The closer you are to retirement, the more you need a financial plan. Without one, you can’t know if you’re on track. And if you don’t know where you stand, you’re just throwing money at your investment account. That’s not the worst thing you can do (it’s better than not throwing money at it, which we’ll touch on next), but you can do better.

Your financial plan doesn’t need to be a massive 200-page document. It just needs to identify where you are today, where you want to be, and how you will bridge the gap. The more specific you get, the better, but even a basic idea will put you ahead of almost everyone.

2. Saving “Something”

One of the most dangerous retirement savings plans is to just save “something.” People often do this because saving nothing makes them nervous (rightfully so), so they put away some arbitrary amount to calm their nerves.

The problem is they don’t know how much money they’ll actually need in retirement, and now that they’re saving something, they’re even less motivated to figure the actual number out. As you might guess, this doesn’t lead to a great retirement.

A common rule of thumb for retirement savings is to put away 10-15% of your pre-tax income. But, again, you can’t know how much you really need to save unless you have a financial plan in place.

3. Risking Too Much – Or Too Little

Everyone is comfortable with different amounts of risk. Some people sleep just fine with an aggressive portfolio. Others are nervous about whether there’s any possibility that their portfolio could lose value. You need to find the right level of risk for you. If you have too much risk, you’ll almost assuredly panic and sell just when you shouldn’t – and lock in all of your losses.

On the other hand, you don’t want to be too conservative, either. If you’re overly conservative, your assets may not grow enough to meet your desired goals. Alternatively, you may never be content with your returns, and you’ll be constantly tempted by whatever shiny thing the financial media is talking about this week.

You want to find your "Goldilocks" portfolio that best aligns with your goals. This will help you ride out the bumps in the road (even the really big ones) and harvest the long-term returns you deserve.

4. Being Too Generous with Uncle Sam

Taxes are a fact of life. You have to pay them, but you don’t have to pay more than is required. Most investors ignore ways to minimize their taxes (like asset location and tax loss harvesting), but they also increase their taxes by trading too much or misunderstanding the tax implications of trading decisions.

You should also minimize your taxes outside of your investment accounts. Is your income going to spike next year? Advance planning plays a vital role in minimizing your tax bill while still accomplishing your goals.

5. Getting Investing Advice from the Wrong Places

It’s not that the financial media is out to get you. They’re not – well, not intentionally, anyway. It’s just that they’re not in the business of retirement income planning. They’re in the business of selling ads.

To do that, they need your attention. Luckily for them, it’s pretty easy to get investors’ attention. All they need to do is either yell about how this is the best time ever to invest or how the world is about to fall apart.

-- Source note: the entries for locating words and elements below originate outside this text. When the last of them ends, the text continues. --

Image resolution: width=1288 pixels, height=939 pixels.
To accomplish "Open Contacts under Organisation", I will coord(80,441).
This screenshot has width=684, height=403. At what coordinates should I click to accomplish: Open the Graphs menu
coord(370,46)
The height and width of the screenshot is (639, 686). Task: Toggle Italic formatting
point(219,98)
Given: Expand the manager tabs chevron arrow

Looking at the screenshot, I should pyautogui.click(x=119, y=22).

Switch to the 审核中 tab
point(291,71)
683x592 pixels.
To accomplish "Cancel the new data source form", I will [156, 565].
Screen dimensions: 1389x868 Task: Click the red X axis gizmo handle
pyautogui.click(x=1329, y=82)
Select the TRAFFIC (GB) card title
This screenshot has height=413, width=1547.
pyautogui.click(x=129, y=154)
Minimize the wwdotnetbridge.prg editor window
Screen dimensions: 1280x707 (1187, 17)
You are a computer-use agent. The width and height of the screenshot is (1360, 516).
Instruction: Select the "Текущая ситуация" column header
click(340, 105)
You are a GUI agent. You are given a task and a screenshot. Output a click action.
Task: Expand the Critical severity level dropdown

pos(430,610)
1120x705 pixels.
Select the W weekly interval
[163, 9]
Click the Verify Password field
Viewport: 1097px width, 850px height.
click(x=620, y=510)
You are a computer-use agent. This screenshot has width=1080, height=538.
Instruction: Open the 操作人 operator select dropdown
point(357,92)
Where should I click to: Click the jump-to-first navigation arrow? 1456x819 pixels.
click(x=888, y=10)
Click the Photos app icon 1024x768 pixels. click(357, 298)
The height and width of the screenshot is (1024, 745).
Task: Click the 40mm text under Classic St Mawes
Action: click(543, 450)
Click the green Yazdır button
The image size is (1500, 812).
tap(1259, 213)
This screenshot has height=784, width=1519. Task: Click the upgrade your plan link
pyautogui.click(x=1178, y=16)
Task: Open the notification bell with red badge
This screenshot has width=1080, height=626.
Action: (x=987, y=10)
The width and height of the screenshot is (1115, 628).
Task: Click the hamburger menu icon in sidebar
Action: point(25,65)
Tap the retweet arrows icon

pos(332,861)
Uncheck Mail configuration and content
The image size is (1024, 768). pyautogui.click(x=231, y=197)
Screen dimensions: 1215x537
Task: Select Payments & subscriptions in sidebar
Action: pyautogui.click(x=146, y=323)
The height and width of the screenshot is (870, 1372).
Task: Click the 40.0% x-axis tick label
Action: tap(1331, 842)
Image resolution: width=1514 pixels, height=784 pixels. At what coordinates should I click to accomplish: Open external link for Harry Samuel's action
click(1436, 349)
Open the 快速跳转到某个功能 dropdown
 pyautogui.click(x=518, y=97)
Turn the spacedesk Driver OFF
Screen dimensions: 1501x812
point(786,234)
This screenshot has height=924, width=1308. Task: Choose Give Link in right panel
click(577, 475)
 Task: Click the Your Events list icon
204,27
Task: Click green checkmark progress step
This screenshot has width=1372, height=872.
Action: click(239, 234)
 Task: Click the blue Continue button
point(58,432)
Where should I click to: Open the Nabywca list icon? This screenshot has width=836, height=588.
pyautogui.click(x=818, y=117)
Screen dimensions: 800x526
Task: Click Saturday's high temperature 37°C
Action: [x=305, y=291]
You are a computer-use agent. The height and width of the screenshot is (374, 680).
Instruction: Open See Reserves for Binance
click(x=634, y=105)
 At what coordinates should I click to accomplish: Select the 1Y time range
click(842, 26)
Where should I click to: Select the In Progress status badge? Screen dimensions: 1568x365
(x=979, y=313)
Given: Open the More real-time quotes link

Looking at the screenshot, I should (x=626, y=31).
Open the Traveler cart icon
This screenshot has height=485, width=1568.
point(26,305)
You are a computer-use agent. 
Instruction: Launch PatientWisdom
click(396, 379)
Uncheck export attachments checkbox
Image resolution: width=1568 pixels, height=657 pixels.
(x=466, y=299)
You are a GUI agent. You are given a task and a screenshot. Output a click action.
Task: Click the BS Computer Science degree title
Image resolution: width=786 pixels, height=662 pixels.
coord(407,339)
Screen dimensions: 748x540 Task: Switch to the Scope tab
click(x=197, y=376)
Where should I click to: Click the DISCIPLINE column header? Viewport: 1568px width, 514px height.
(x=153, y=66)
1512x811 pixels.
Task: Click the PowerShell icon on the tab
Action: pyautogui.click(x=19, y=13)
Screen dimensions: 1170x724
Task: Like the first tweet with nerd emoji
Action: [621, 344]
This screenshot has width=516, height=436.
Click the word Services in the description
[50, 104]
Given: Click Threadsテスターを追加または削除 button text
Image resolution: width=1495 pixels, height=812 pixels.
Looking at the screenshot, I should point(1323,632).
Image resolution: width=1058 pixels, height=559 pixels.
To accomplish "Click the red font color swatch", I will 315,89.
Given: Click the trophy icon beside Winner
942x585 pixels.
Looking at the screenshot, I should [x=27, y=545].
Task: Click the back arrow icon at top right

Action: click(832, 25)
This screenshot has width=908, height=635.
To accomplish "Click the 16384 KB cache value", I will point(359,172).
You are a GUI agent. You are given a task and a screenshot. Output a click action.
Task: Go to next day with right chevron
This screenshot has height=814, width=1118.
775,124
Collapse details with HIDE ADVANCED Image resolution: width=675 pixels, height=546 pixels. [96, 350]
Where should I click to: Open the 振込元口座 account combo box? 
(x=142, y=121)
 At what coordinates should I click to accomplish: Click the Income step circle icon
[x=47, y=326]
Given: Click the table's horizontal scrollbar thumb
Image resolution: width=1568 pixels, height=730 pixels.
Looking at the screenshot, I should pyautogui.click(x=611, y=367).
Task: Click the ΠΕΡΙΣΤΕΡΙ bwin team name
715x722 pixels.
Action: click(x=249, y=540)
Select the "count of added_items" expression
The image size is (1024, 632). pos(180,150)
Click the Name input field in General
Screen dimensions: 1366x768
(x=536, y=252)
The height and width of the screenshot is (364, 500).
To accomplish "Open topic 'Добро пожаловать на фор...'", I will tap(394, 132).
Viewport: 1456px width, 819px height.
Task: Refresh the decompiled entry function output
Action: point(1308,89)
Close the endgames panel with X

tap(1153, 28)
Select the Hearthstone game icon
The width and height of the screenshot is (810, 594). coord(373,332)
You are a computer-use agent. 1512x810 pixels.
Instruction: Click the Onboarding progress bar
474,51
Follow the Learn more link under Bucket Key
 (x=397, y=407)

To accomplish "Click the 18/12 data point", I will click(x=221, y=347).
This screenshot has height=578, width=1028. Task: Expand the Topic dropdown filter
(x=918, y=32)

The financial media knows that people are nervous, and they use that to their advantage. But here’s the thing – you don’t need to pay attention to them. The world is a volatile place, so if you’re constantly on the lookout for danger, you can always find it. But, if history is anything to go by, you’ll have a much better investment experience by stepping back, turning off CNBC, ignoring financial advice on social media, and harvesting the long-term market returns.

Conclusion

When it comes to planning for retirement, you can either be your worst enemy or your best friend. If you can avoid these five mistakes, you have a good chance of being ahead of the game.

McLean Asset Management Corporation (MAMC) is a SEC registered investment adviser. The content of this publication reflects the views of McLean Asset Management Corporation (MAMC) and sources deemed by MAMC to be reliable. There are many different interpretations of investment statistics and many different ideas about how to best use them. Past performance is not indicative of future performance. The information provided is for educational purposes only and does not constitute an offer to sell or a solicitation of an offer to buy or sell securities. There are no warranties, expressed or implied, as to accuracy, completeness, or results obtained from any information on this presentation. Indexes are not available for direct investment. All investments involve risk.